Ares Capital (ARCC) is the largest Business Development Company — known as a BDC — with a $6.2 billion market cap, explains Adrian Day, editor of Global Analyst.
The firm had a good quarter, although lending activity (and associated fees) was muted, something the company expects to continue. In the event of a long slow recovery, which it expects, however, then it would expect to see good opportunities at some point.
The liquidity of the companies in its portfolio is good, with 98% of interest due being paid.
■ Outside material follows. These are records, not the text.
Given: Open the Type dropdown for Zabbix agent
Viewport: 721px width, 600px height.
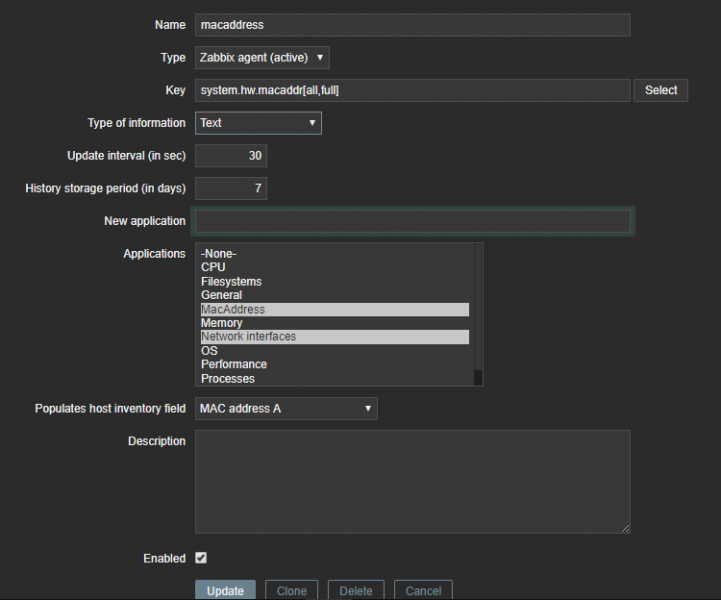Looking at the screenshot, I should coord(262,58).
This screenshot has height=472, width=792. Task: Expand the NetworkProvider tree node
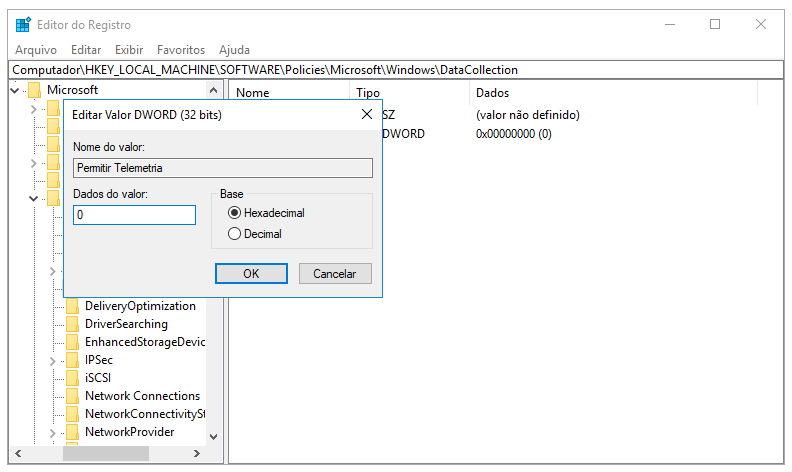pyautogui.click(x=53, y=432)
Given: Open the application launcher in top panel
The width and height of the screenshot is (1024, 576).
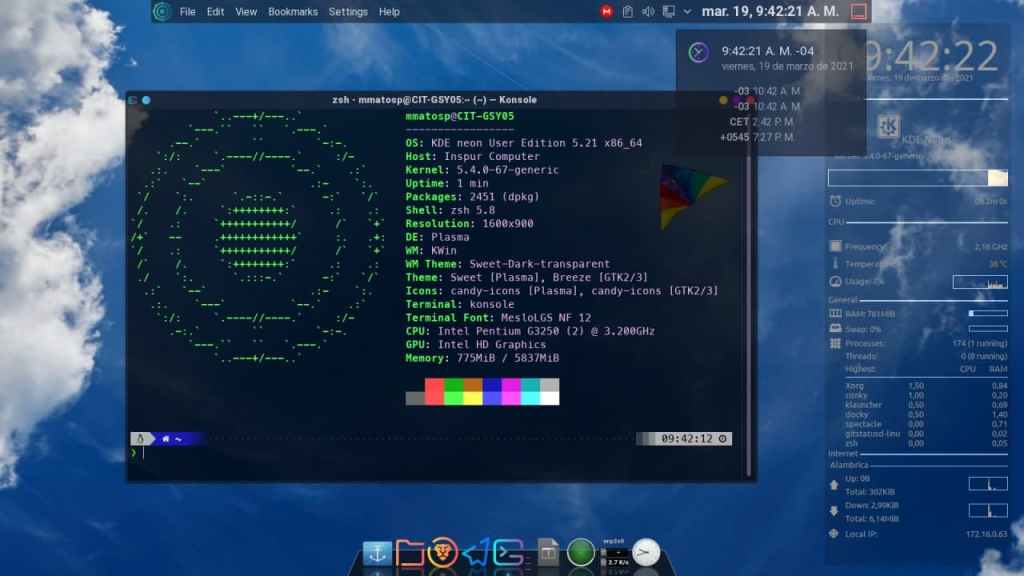Looking at the screenshot, I should tap(162, 11).
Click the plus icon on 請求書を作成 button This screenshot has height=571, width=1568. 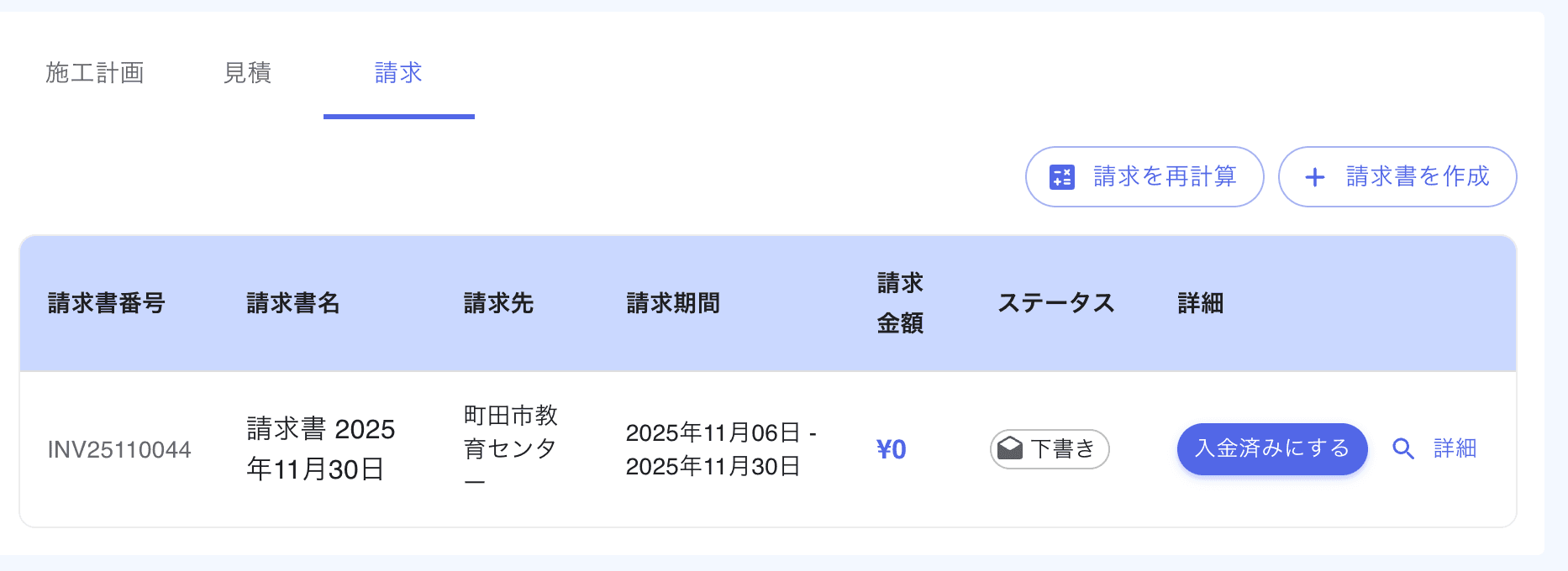[1314, 176]
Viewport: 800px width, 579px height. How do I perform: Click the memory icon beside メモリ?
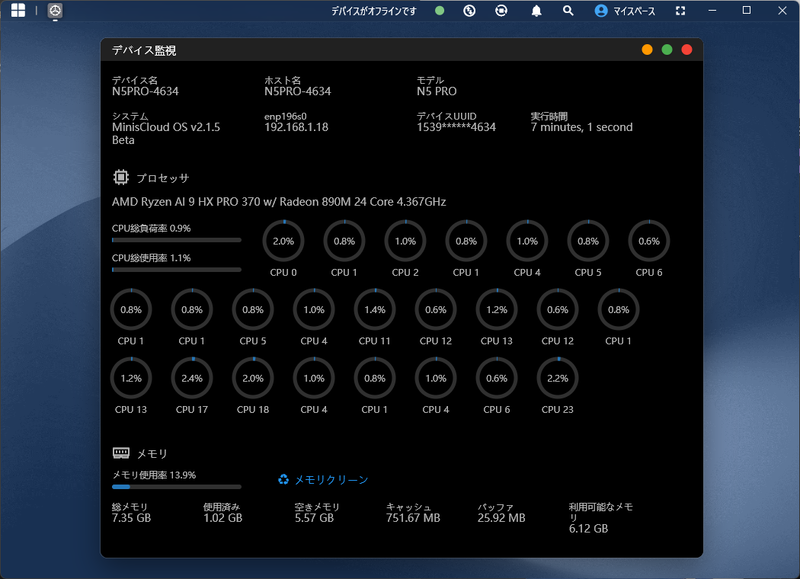(x=119, y=450)
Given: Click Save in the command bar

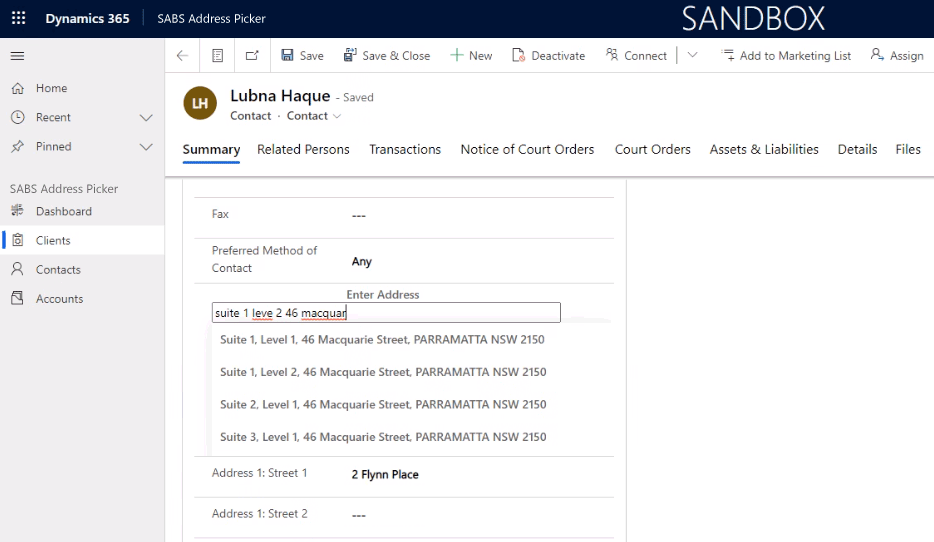Looking at the screenshot, I should 302,56.
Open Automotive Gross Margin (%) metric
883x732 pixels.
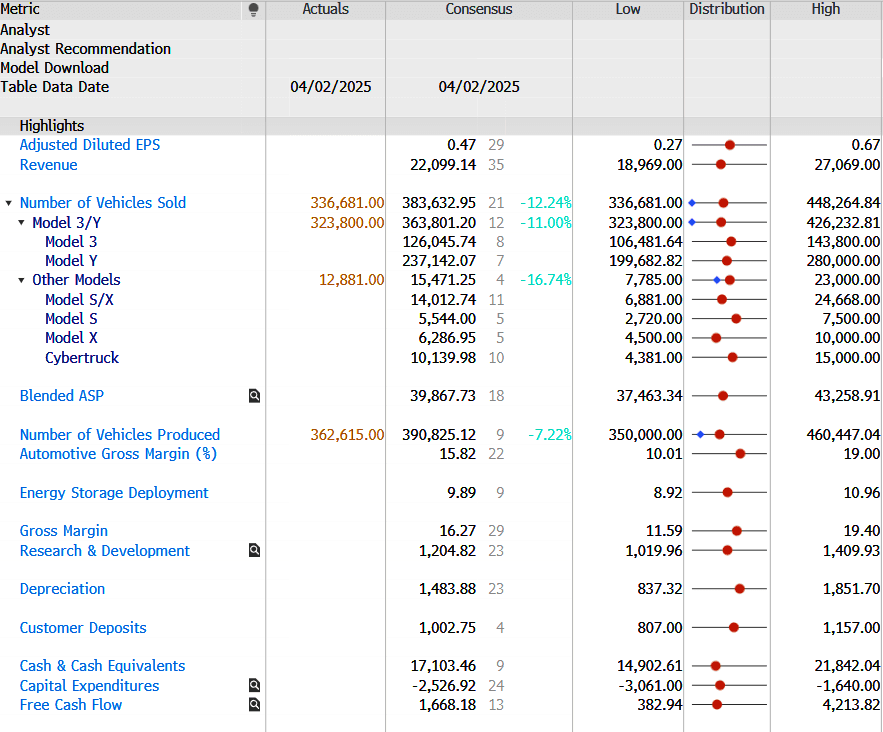pos(118,454)
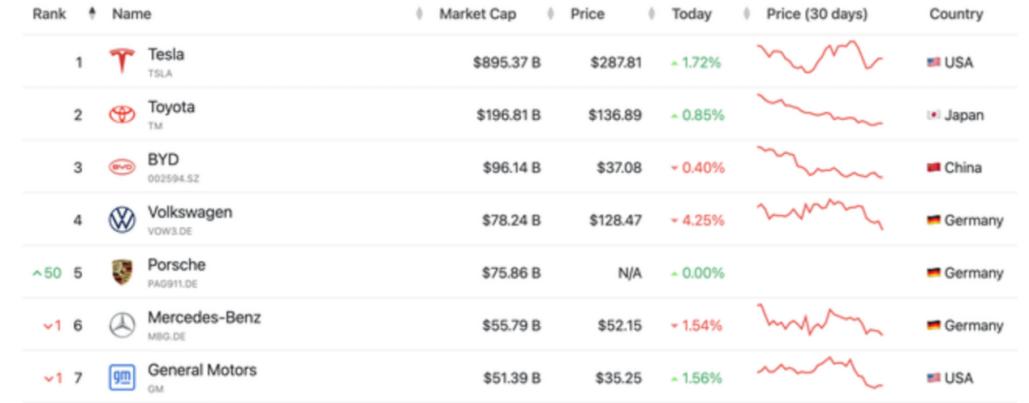Click the Volkswagen logo icon
This screenshot has height=403, width=1029.
tap(121, 220)
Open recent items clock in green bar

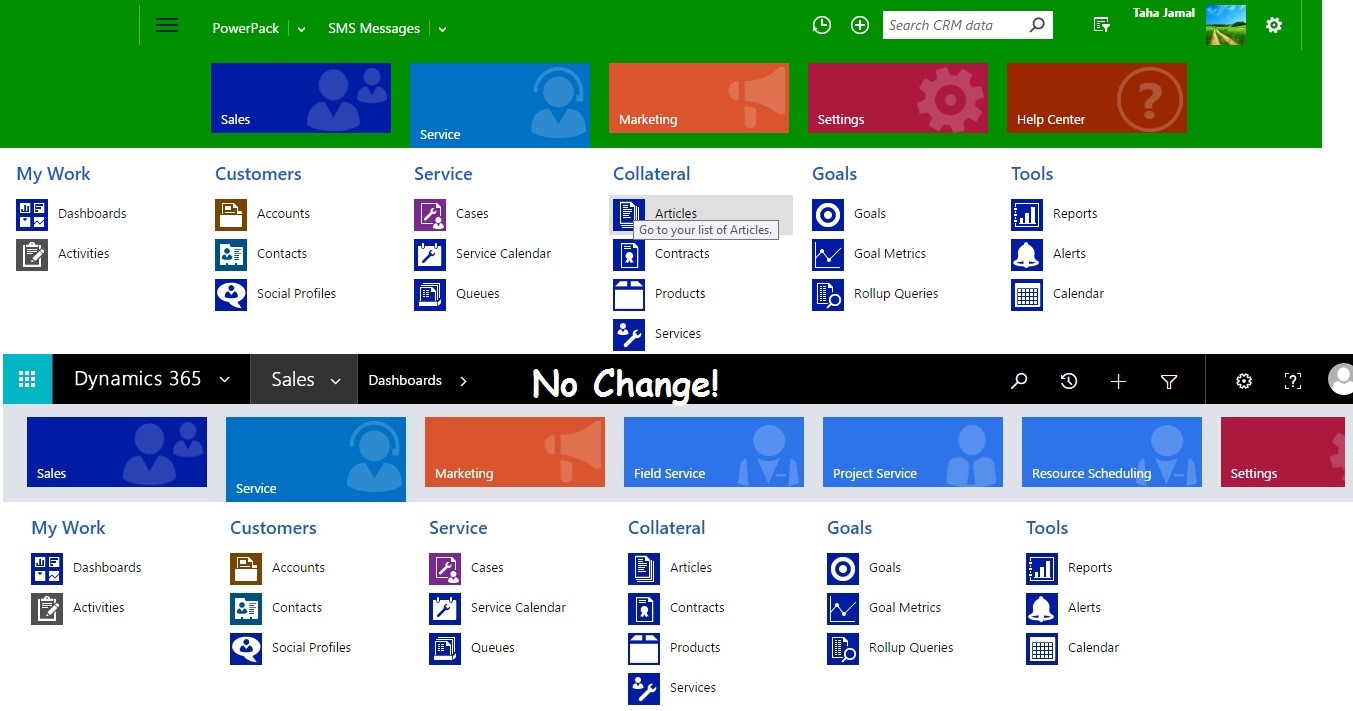click(x=822, y=26)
The book value actually increased from last quarter, due to portfolio gains, even though there was a slight uptick in nonaccruals.
Ares has a diversified portfolio, primarily in defensive sectors including healthcare and software, with none-to-little in highly exposed sectors such as travel. It has a strong balance sheet, with leverage a modest 1.08 times. Net investment income more than covers the dividend, with a 93% payout ratio.
Moreover, it has large spillover income of 98 cents per share, representing virtually two and a half quarters of full dividend payouts, so it is unlikely there will be a dividend cut, not for the foreseeable future. Moreover, it has pre-funded its 2022 debt maturity.
The stock has recovered more than 50% of its March drop, and now trades just under book, with a yield just over 11%, including small special cash distributions. We are holding, and new investors can look to buy cautiously on declines.